David J. Grynkiewicz
Publisher: 
Springer
Publication Date: 
2013
Number of Pages: 
426
Format: 
Hardcover
Series: 
Developments in Mathematics 30
Price: 
129.00
ISBN: 
9783319004150
Category: 
Monograph
[Reviewed by
Mehdi Hassani
, on
02/17/2014
]

Problems of “additive” nature have been studied in several branches of mathematics, including Additive Number Theory, Additive Combinatorics, and Additive Group Theory. Usually, to deal with such problems, we need to utilize several specific methods and concepts that are common to those areas. Because of the remarkable number of recent results and their applications, it seems that this area can be considered as a new branch of mathematics, entitled “Additive Theory”. This is what the author of the book believes, and also the reason for the title of his impressive book.

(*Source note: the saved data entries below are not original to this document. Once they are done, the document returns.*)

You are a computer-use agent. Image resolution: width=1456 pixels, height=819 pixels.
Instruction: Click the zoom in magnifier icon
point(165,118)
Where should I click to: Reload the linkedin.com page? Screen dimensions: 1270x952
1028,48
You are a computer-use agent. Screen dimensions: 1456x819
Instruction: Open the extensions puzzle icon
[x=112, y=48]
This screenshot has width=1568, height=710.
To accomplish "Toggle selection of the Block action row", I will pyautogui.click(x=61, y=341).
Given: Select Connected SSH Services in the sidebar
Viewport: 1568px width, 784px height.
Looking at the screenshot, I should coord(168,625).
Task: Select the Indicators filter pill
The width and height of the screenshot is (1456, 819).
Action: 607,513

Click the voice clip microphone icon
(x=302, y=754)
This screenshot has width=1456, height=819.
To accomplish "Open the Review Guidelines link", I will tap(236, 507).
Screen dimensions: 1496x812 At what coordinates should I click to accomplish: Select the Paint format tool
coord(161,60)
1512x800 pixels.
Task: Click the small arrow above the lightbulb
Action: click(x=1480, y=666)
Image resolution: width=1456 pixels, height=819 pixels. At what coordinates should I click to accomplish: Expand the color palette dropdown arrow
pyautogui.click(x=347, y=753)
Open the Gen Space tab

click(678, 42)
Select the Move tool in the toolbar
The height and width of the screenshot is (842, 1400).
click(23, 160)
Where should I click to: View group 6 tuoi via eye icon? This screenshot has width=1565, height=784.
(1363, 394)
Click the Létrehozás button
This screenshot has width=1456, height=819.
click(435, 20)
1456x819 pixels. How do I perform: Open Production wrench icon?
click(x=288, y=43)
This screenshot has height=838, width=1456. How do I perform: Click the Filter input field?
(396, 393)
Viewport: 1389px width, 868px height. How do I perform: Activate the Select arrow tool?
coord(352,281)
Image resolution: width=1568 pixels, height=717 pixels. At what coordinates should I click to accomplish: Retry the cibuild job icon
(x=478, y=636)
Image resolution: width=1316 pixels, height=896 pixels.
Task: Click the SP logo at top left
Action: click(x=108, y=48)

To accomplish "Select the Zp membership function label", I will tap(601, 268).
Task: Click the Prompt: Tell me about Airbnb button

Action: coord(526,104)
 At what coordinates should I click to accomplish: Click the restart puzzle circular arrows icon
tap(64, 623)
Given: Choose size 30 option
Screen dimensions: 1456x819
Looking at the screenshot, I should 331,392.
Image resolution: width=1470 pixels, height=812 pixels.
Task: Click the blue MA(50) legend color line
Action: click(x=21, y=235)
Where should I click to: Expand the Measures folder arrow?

The development of Additive Theory has been done by several researchers during last decades, leading to various results connected to Number Theory, Group Theory, and Combinatorics. Despite a noteworthy number of notable results obtained in this area, there have not been many treatments of them as a group, perhaps, because of the feeling that they belong to different branches of mathematics. The book under review attempts a compilation of these results, taking a common point of view, and also considering their overall structure. It is probably the first book to attempt this.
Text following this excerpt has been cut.